Your goal: Rewrite the records from the line that contains "You are a GUI" through the line that contains "Mentions légales (269, 2443)", and only those lines. Leave the requests unchanged, but scale every coordinate in the answers by 0.8 and round each to a whole number, with halves rounding up.

Given records:

***

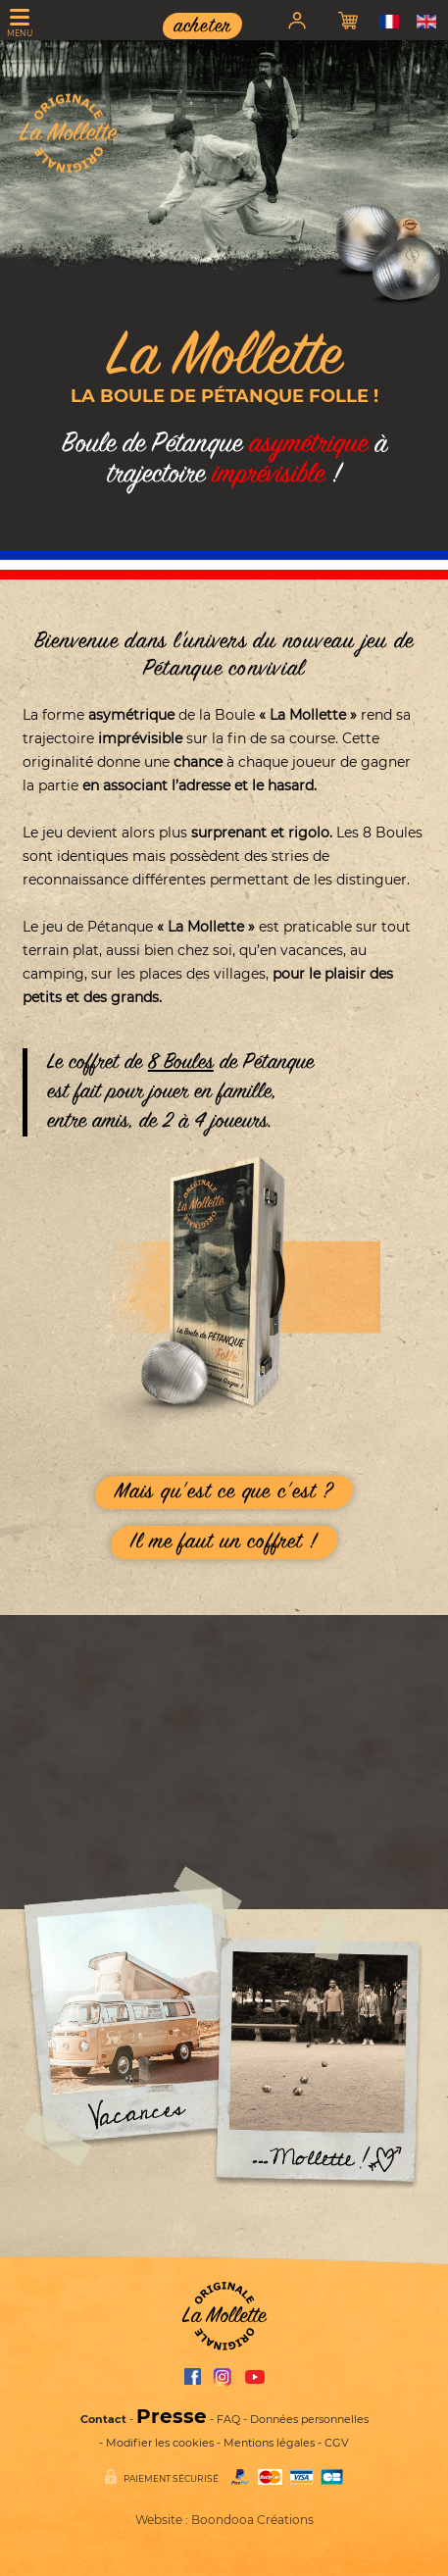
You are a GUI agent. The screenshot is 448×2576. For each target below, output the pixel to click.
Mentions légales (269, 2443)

***

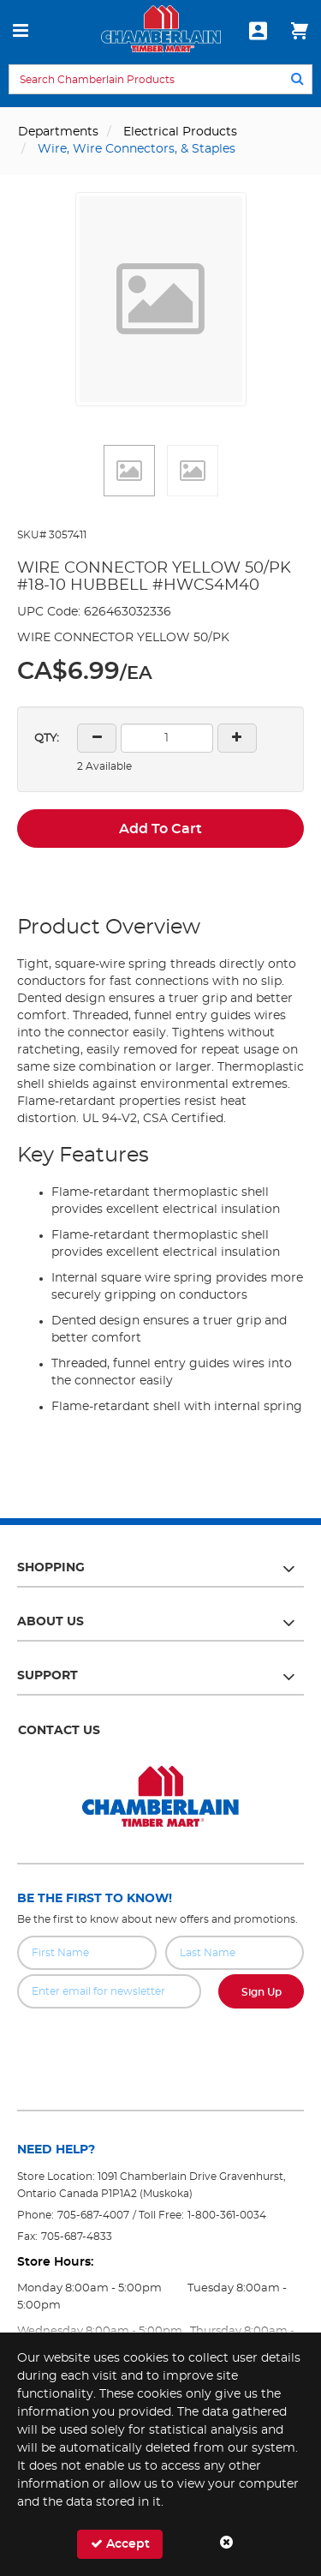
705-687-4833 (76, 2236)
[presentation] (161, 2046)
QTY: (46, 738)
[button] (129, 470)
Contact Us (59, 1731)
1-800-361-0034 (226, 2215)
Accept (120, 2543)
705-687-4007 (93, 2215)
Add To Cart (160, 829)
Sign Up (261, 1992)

***

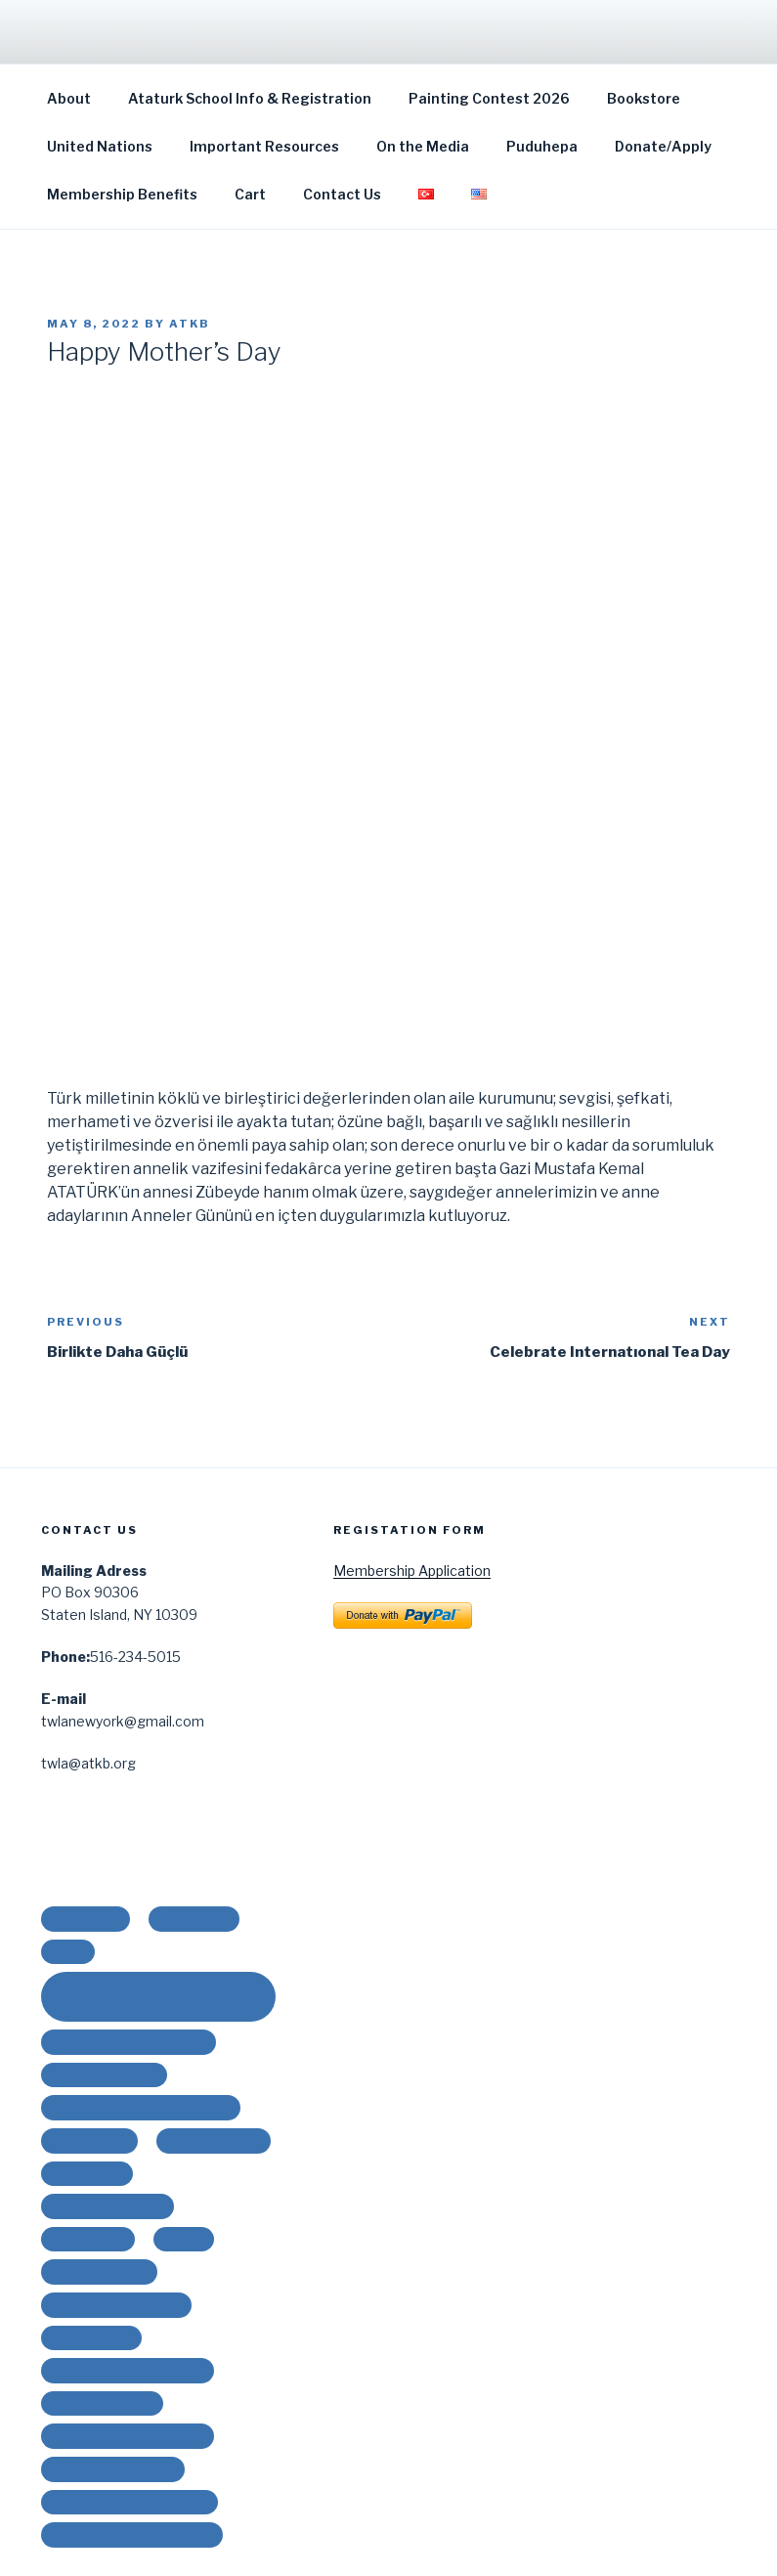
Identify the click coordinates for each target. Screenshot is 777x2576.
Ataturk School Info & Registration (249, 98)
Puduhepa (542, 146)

***

Task result:
You are a GUI agent. The screenshot is 448×2576. For each target below, output the pixel to click.
Mentions légales (215, 1954)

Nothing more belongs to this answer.